T is the temperature

R is Gas constant having value = 0.0821 L atm/ K mol

Applying the equation as:

1 atm × 100.0 L = n ×0.0821 L atm/ K mol × 273.15 K

⇒n = 4.4592 moles

From the given reaction,

`N_2_((g))+3H_2_((g))\rightarrow 2NH_3_((g))`

2 moles of ammonia is formed when 1 mole of nitrogen gas undergoes reaction.

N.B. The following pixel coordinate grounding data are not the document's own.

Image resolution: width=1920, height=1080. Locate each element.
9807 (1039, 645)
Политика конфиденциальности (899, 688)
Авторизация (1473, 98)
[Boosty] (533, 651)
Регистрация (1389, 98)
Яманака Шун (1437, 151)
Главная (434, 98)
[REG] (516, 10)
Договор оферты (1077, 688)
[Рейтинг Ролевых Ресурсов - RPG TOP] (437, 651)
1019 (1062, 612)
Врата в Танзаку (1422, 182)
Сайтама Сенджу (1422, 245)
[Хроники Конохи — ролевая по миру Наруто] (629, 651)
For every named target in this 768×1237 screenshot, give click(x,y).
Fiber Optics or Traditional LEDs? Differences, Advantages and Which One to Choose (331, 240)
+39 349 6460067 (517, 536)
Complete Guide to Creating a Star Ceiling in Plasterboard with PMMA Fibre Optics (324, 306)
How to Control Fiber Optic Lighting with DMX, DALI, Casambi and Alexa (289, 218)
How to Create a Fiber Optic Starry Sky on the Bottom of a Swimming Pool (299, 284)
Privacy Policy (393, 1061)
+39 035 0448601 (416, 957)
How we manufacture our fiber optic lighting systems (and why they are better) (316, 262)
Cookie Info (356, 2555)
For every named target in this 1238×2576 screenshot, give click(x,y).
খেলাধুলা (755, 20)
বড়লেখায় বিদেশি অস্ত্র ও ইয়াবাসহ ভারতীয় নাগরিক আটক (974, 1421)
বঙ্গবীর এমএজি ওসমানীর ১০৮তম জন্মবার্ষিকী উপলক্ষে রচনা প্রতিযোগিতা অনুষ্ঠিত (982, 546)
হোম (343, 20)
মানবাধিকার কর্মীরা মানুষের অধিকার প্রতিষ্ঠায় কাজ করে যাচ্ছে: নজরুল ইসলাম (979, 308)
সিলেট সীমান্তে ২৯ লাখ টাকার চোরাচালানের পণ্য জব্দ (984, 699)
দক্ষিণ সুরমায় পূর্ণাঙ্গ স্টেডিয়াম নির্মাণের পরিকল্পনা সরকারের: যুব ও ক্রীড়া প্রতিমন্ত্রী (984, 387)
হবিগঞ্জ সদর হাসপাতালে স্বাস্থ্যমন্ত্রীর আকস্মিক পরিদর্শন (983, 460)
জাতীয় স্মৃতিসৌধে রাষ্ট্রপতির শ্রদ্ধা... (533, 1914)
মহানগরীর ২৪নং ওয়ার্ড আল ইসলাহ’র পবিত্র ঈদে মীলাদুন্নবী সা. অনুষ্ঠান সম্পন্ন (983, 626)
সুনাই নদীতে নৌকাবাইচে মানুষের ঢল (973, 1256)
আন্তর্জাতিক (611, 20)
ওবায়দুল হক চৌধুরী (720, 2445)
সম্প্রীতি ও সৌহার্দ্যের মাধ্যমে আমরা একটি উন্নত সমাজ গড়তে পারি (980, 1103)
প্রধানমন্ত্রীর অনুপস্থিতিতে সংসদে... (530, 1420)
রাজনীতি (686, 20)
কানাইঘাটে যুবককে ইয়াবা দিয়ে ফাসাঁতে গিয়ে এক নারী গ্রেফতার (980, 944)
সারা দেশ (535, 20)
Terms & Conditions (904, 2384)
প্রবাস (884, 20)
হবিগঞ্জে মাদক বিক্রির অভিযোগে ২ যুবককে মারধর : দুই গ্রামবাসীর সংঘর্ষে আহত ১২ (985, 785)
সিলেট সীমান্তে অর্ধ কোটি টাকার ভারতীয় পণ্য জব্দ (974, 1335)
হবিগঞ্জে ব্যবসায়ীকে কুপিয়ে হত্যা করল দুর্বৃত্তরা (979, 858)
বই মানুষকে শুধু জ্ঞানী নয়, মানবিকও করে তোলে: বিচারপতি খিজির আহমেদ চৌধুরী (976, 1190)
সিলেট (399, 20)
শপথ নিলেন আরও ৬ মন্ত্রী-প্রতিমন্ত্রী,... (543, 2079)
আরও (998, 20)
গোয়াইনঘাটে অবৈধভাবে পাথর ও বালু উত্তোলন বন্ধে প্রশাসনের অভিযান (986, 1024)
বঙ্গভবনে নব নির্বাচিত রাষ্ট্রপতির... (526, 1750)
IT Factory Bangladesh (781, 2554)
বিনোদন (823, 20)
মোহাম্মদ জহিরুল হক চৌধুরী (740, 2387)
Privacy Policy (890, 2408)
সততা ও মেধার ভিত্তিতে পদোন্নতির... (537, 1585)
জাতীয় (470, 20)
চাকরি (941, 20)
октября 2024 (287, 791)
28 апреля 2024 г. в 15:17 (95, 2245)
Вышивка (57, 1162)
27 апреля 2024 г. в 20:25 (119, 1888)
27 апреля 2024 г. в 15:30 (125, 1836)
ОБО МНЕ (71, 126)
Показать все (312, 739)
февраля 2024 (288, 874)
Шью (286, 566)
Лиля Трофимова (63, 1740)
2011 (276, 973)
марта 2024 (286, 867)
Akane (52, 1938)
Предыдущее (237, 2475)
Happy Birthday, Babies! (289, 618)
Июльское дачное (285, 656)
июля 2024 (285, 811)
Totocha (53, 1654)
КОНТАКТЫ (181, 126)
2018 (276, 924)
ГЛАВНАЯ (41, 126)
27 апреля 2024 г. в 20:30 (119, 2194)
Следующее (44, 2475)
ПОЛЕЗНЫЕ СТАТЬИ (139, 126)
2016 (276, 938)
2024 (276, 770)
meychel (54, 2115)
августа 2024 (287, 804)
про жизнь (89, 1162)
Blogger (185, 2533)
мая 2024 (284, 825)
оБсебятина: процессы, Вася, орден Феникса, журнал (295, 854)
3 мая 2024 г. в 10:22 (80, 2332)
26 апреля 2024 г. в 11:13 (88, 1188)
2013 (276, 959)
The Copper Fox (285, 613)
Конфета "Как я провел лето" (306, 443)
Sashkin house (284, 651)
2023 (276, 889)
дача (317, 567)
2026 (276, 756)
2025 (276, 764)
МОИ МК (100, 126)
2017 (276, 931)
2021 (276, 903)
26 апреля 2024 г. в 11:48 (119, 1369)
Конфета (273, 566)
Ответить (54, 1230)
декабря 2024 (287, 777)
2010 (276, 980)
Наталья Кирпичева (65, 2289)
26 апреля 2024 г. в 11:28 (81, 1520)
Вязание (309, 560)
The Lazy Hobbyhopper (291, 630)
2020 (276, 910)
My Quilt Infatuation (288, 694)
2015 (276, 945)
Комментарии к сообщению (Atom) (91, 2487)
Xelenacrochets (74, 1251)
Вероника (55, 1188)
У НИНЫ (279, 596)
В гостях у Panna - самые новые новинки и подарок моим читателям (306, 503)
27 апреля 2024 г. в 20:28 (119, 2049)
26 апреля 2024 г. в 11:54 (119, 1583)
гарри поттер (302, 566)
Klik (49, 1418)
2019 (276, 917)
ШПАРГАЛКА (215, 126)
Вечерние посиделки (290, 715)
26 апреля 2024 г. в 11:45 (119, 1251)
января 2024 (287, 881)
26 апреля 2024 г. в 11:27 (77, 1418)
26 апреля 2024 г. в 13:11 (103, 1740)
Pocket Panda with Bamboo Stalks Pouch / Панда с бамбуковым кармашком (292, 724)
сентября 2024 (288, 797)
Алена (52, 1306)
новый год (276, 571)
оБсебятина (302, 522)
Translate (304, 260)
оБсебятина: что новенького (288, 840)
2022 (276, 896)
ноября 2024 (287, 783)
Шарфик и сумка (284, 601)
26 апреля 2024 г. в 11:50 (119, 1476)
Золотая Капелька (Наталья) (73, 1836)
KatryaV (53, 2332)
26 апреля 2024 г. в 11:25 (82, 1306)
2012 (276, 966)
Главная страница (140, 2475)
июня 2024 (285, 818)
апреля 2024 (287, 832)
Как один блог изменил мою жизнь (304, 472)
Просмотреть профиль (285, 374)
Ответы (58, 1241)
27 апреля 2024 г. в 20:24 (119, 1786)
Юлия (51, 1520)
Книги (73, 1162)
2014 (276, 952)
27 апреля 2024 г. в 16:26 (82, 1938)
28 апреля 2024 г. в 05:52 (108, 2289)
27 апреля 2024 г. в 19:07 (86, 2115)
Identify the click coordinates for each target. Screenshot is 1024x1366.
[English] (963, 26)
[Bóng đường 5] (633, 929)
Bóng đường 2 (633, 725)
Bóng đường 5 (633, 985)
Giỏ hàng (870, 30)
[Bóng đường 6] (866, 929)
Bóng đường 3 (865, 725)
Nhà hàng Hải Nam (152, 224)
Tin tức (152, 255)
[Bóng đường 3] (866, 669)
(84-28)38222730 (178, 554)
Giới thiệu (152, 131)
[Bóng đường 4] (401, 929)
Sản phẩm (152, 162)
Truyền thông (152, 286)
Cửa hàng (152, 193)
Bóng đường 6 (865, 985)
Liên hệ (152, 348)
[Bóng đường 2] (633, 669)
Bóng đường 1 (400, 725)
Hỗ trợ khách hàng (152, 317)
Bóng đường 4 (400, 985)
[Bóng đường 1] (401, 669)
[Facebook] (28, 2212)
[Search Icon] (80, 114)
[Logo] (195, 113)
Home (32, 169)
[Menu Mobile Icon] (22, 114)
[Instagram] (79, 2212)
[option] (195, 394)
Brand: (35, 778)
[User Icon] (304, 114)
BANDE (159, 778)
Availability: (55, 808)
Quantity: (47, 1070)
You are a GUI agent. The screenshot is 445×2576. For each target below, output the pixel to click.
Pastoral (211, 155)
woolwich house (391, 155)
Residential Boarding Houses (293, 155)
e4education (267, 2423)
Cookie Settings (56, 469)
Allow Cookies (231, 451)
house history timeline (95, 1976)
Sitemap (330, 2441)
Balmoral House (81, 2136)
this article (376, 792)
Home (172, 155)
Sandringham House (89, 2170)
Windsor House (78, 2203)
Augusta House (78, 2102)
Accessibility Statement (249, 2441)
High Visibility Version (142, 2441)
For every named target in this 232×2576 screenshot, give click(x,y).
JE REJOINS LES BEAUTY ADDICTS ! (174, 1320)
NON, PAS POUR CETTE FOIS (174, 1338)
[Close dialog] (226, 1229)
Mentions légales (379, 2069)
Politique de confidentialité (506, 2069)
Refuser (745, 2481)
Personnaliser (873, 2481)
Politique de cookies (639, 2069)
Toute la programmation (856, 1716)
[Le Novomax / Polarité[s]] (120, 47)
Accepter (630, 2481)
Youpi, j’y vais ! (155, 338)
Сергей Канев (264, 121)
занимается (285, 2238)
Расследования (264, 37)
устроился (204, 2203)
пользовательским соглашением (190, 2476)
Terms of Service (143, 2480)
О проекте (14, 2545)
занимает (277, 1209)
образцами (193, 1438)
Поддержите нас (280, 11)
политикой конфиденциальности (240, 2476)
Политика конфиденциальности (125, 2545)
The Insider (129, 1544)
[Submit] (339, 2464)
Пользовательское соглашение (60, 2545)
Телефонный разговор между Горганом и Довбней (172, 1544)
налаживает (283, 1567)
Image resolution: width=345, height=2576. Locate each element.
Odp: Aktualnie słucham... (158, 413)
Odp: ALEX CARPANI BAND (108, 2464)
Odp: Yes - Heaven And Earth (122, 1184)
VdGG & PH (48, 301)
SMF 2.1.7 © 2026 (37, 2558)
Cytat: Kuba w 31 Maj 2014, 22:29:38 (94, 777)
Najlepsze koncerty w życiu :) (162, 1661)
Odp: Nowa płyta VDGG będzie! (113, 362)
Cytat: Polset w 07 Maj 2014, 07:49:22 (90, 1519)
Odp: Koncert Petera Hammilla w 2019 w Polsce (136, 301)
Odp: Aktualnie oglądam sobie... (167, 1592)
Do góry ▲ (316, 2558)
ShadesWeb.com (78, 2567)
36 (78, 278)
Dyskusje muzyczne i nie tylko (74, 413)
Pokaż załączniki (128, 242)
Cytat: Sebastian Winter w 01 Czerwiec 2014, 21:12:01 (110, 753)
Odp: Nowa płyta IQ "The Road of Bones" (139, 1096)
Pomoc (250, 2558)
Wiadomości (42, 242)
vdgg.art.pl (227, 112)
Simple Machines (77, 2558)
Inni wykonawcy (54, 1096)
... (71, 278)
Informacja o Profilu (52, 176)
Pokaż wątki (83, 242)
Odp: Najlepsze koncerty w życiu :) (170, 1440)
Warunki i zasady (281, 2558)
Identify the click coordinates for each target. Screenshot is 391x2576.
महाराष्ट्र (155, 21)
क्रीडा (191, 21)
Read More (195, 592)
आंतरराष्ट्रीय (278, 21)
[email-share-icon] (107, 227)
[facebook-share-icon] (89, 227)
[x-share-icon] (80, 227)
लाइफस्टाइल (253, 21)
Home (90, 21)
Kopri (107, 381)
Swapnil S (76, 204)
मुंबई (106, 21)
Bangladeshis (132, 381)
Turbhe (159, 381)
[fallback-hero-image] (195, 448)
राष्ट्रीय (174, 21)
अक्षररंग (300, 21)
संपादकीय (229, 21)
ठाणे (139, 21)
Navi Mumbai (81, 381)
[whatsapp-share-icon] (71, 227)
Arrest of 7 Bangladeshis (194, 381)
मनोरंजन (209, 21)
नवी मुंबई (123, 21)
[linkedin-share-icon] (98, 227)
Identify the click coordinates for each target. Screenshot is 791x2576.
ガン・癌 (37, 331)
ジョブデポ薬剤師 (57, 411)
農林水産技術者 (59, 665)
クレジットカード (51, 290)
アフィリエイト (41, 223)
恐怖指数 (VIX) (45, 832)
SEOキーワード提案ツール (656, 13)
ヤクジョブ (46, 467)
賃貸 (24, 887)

Also, 1 mole of ammonia is formed when 1/2 mole of nitrogen gas undergoes reaction.

4.0446 moles of ammonia is formed when 1/2*4.4592 moles of nitrogen gas undergoes reaction.

Moles of nitrogen = 2.2296 moles

Molar mass of nitrogen,
`N_2` = 28.0134 g/mol

The formula for the calculation of moles is shown below:

`moles = (Mass\ taken)/(Molar\ mass)`

Thus,

`2.2296\ moles= (Mass)/(28.0134\ g/mol)`

Mass = 62.5 g

Answer 2

Answer:The correct answer is option C.

Step-by-step explanation:

`N_2(g)+3H_2(g)\rightarrow 2NH_3(g)`

At STP, 1 mol of gas occupies 22.4 L of volume

So, 100.0 L volume of
`NH_3`will be occupied by :

`(1)/(22.4 L)* 100.0 L=4.4642 moles`

According to reaction 2 moles
`NH_3` are obtained from 1 mole of
`N_2`.

Then,4.4642 moles of
`NH_3` will be obtained from :

`(1)/(2)* 4.4642` that is 2.2321 moles of
`N_2`

Mass of
`N_2` gas:

Moles of
`N_2` gas Molar mass of
`N_2` gas:

`2.2321 mol* 28 g/mol=62.4988\approx 62.50 g`

Hence, the correct answer is option C.